BACKGROUND: The reliability of the Progressive Supranuclear Palsy Rating Scale (PSPRS) using teleneurology has not been assessed. OBJECTIVES: To test whether removing items inadequately assessed by video would impact measurement of PSP severity and progression. METHODS: We performed secondary analyses of two data sets: the phase 2/3 trial of Davunetide in PSP and a large single-center cohort. We examined two modifications of the PSPRS: (1) removing neck rigidity, limb rigidity, and postural stability (25 items; mPSPRS-25) and (2) also removing three ocular motor items and limb dystonia (21 items; mPSPRS-21). Proportional agreement relative to the possible total scores was measured using the intraclass correlation coefficient, compared to the original PSPRS baseline values and change over 6 and 12 months.

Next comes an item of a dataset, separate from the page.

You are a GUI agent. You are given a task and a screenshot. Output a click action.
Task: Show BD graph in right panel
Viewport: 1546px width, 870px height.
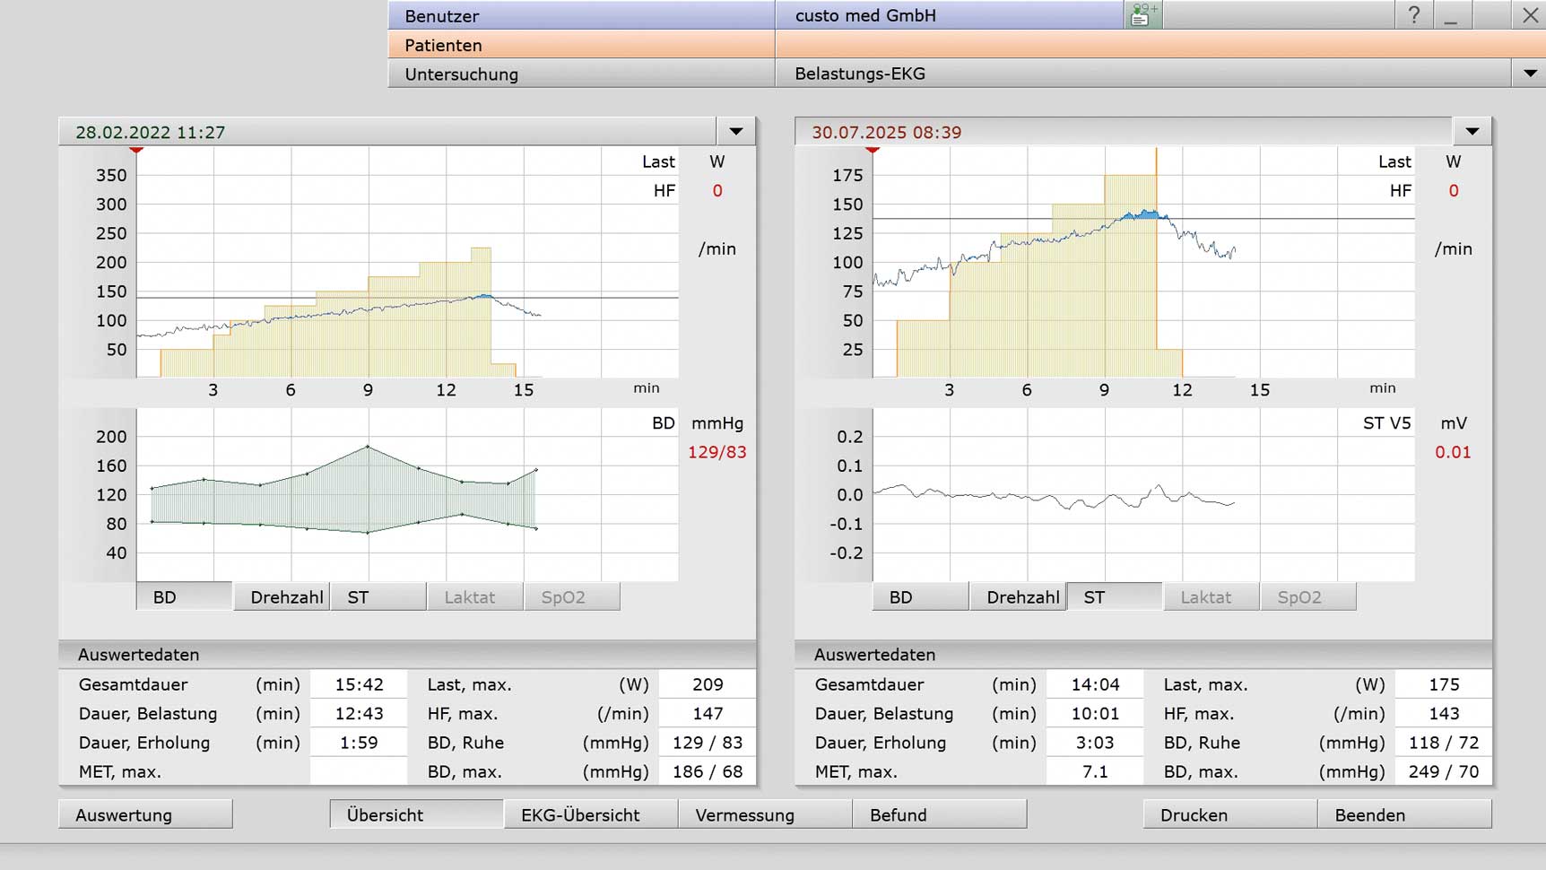click(920, 597)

We examined the ability of both scales to predict survival in the single-center cohort using proportional hazards models. RESULTS: The mPSPRS-25 showed excellent agreement (0.99; P < 0.001) with the original PSPRS at baseline, 0.98 (P < 0.001) agreement in measuring change over 6 months, and 0.98 (P < 0.001) over 12 months. The mPSPRS-21 showed agreement of 0.94 (P < 0.001) with the original PSPRS at baseline, 0.92 (P < 0.001) at 6 months, and 0.95 (P < 0.001) at 12 months. Baseline and 6-month change in both modified scales were highly predictive of survival in the single-center cohort. CONCLUSIONS: Modified versions of the PSPRS which can be administered remotely show excellent agreement with the original scale and predict survival in PSP. The mPSPRS-21 should facilitate clinical care and research in PSP via teleneurology.